Dozens of kids hack election site replicas in just minutes

On the first day of the event, 39 children tried to hack into the site replicas and 35 were able to do so in under half an hour. The fastest exploit was completed in under 10 minutes by an 11-year-old boy. "It's not surprising that these precocious, bright kids would be able to do it because the websites that are on the internet are vulnerable, we know they are vulnerable," University of Pennsylvania Professor Matt Blaze, who helped organize the Voting Village, told PBS NewsHour. "What was interesting is just how utterly quickly they were able to do it."

The event gave out awards to three age group categories for fastest exploit, most innovative, most social engineering and youngest exploiter. Those that cracked the sites changed candidates' names -- to Kim Jong Un, Bob Da Builder and Tonald Drump, for example -- and altered vote tallies. A portion of the $2,500 in prize money was furnished by the DNC.

The National Association of Secretaries of State released a statement about the results, saying it believed the replica websites made for an unrealistic exercise. "It would be extremely difficult to replicate these systems since many states utilize unique networks and custom-built databases with new and updated security protocols," the organization wrote. "While it is undeniable websites are vulnerable to hackers, election night reporting websites are only used to publish preliminary, unofficial results for the public and the media. The sites are not connected to vote counting equipment and could never change actual election results."
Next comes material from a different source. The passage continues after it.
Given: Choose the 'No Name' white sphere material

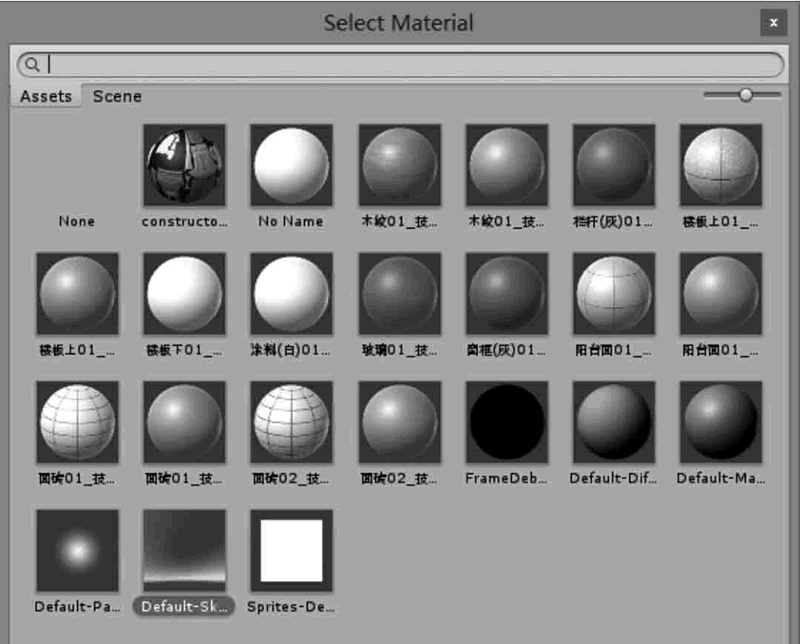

But Blaze told PBS NewsHour that the replicas used in the contest were in many cases more rigorously protected than actual secretary of state-run election websites. And Nico Sell, co-founder of r00tz Asylum, said changing reported voting results is still a problem even if the actual tallies aren't affected. "To me that statement says that the secretaries of states are not taking this seriously," she said to PBS NewsHour. "Although it's not the real voting results it's the results that get released to the public. And that could cause complete chaos. The site may be a replica but the vulnerabilities that these kids were exploiting were not replicas, they're the real thing."